Somehow, we want more than life as usual. Life as usual doesn’t satisfy this nameless longing fueling our desire.
Perhaps it is that “divine discontent” that Chesterton speaks of in Orthodoxy, that sense that “we have come to the wrong star….We come from somewhere else. We have lost our way.”
C.S. Lewis speaks of our “lifelong nostalgia” to be reunited with our Creator.
In Into Abba’s Arms, Sandra Wilson wrote, “our souls harbor a deep, nameless knowing we were created for something far better, something unmistakably solid and enduring…ancient echoes of Eden.”
Could it be that on beautiful (nearly perfect) days like this in October, we get a momentary glimpse of that kind of beauty we were made to enjoy all the time?
But it isn’t so much the beauty that can satisfy our desire. The beauty points us to the true desire, the One who created the beauty, the One who whispers to us that we were made for something different, something more, something better than even this gloriously beautiful October day can give.
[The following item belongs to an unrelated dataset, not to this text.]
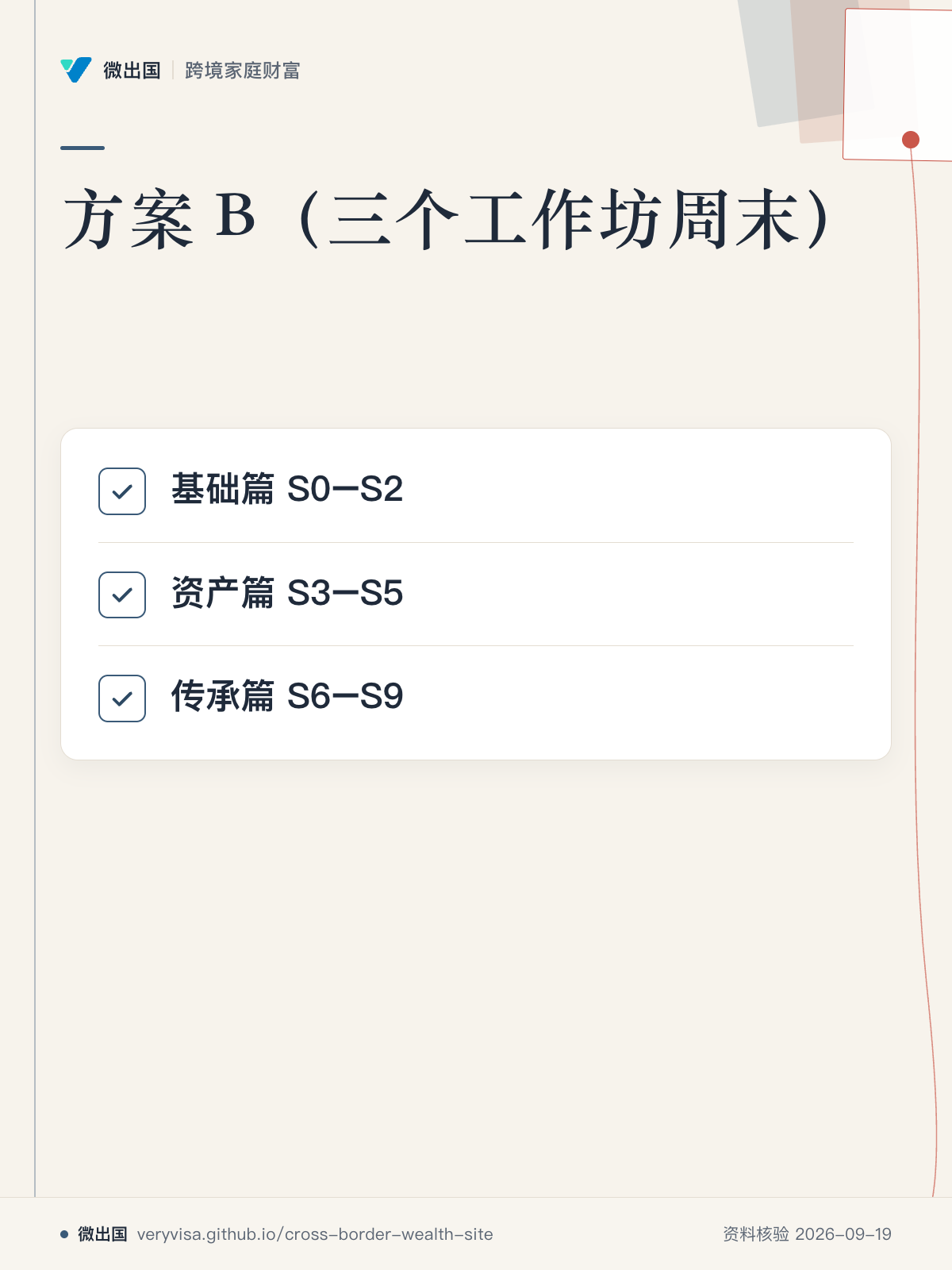Toggle the 基础篇 S0–S2 checkbox

pos(122,491)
Perhaps that ache in the deepest part of us, that longing and desire in us, is a reminder that He has left as a candle flame to guide us back to Him, to help us find our way back home with Him.
Beauty somehow deepens the tug on our hearts even as other days of despair does. In both cases, we get a sense that something is missing. What we do with that longing and desire will make all the difference!
The longing and desire that we do not name might send us scurrying down side trails so we buy a new dress or other trinket we do not need. We indulge in a fictional romance novel. We drink an extra glass of wine or try to soothe it with a decadent chocolate treat. For the moment, these might mute the desire, but too soon the desire becomes louder again.
The better choice sends us looking for the One who created the desire. We find evidence of Him in heartfelt worship. We see Him in his story, The Word. Those point us to the better path, the true path.
Then when I sit in my favorite red leather chair and I reflect on Him just a few moments longer and let my words to Him pour out on the pages of my journal, I get just a little closer. It gives me a sense of being suspended between the earth and what will be one day a far more fulfilling closeness when nothing can obscure my vision of Him.
It is then that I see clearly what is lost, what is missing. It is what we lost in Eden.
But the desire He left planted within our hearts reminds us of the hope we have of a reunion with Him when every desire will once more be satisfied. Then we will truly be home where we were always created to live.